→ **Brief**
Please identify each line in the entries below that contains the word "Viewport" and copy those lines in full.

→ **Records for the task**
○ ○ ○ ○
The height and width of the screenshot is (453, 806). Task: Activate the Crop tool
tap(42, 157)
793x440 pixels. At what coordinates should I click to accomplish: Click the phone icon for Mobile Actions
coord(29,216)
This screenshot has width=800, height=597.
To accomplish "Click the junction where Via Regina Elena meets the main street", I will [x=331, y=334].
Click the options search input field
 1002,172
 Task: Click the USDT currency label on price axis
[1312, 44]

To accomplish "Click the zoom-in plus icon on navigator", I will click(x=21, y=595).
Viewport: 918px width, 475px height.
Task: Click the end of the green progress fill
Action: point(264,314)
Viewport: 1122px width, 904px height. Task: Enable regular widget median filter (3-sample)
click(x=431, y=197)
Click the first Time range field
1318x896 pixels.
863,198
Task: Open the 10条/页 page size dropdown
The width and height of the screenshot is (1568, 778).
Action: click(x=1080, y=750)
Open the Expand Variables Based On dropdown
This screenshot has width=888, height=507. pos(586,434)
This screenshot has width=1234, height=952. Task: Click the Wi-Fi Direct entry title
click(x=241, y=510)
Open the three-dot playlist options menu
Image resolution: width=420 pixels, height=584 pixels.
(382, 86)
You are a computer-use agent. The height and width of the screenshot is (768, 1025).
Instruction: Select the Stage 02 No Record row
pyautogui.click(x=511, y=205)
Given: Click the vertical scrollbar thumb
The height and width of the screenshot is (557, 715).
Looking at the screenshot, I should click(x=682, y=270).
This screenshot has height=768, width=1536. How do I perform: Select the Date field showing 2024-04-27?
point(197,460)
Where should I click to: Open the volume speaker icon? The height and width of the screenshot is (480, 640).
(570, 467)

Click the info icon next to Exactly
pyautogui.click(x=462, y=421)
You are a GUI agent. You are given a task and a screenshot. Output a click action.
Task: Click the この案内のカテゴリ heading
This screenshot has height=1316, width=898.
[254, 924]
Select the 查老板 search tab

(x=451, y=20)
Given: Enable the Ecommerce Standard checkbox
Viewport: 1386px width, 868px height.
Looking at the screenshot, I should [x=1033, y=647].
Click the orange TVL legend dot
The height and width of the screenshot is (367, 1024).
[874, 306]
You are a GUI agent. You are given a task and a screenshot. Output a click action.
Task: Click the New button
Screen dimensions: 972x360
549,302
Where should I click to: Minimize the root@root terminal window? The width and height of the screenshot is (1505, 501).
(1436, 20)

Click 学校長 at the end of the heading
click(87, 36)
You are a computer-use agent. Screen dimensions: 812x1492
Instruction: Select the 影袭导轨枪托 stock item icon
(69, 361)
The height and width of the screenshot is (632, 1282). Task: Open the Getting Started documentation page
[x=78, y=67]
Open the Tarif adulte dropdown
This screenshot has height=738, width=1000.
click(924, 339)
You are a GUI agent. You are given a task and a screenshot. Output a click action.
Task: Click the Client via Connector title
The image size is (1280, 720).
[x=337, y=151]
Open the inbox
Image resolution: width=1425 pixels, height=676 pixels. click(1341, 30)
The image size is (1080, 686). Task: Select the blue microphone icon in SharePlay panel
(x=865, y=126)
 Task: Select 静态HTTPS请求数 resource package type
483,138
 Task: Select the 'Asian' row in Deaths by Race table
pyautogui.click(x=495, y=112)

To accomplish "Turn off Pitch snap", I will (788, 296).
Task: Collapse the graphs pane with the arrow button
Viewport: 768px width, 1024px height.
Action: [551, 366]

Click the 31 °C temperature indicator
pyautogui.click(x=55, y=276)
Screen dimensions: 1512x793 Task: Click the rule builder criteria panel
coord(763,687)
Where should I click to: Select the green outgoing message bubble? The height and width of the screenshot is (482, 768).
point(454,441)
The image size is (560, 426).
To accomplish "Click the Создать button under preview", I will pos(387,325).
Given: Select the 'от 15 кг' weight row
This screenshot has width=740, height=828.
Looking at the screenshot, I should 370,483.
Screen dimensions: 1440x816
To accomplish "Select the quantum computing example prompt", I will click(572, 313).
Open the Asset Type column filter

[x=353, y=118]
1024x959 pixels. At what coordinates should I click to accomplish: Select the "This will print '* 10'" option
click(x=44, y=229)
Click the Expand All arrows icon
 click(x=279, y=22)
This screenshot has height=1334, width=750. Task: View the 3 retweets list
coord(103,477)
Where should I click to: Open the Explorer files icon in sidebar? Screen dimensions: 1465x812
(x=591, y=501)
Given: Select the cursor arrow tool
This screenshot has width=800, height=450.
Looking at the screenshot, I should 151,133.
○ ○ ○ ○
→ **Task output**
Viewport: 918px width, 475px height.
Viewport: 1122px width, 904px height. Task: Enable regular widget median filter (3-sample)
Viewport: 1386px width, 868px height.
Viewport: 768px width, 1024px height.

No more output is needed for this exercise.